Chamemos-lhe Isabel. Tem 14 anos e meio de profissão. Congelamento também contabilizado, garante-me esta professora que as alterações legislativas lhe roubaram 6 anos e meio de serviço. É duro, sobretudo se somado à perspectiva de ficar ad eternum retida no mesmo índice, ainda que a avaliação do desempenho a classifique com “bom”. Quando discutimos economia, admito que a relatividade dos fenómenos torna irrelevante, num contexto, aquilo que é enorme noutro. Mas não podemos ignorar que para o cidadão anónimo as referências dominantes
são as suas próprias dificuldades. É por nisso que a Isabel do nosso exemplo não aceita que, depois de lhe roubarem 6 anos e meio de serviço, lhe venham agora dizer que o país só se salva se ela marcar passo no mesmo escalão por tempo indeterminado, quem sabe se para o resto da carreira.
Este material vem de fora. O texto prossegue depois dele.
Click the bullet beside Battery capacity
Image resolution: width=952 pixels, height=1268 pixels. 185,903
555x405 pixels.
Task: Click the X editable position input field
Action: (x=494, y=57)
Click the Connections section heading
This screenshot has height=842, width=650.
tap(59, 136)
Porque ao lado vê o vórtice de 1400 milhões do BPN, que ela própria irá pagar. Porque não entende as mãos largas que dispensaram de concurso transparente os milhões gastos em
ajustes directos. Porque sendo contra a oportunidade do TGV, tem cultura suficiente para perceber como a vida dos filhos e dos netos sairá prejudicada pelos
caprichos megalómanos dos mesmos que lhe dizem que o congelamento é o seu fado. Porque teima que é imoral os lucros indecentes dos bancos só pagarem 13 por cento de IRC. Porque não lhe parece razoável pagar uma gasolina e uma electricidade das mais caras da Europa, quando os respectivos monopólios continuam com lucros de escândalo. E como se isso não
bastasse, ela, Isabel congelada e roubada, ainda paga a uma entidade reguladora que autoriza o aumento da tarifa eléctrica em ano de inflação nula. É por isso quea Isabel desta crónica olha agora para a Assembleia da República. É por isso que a Isabel desta crónica acompanha o diagnóstico mas não aprova o prognóstico do Presidente da República.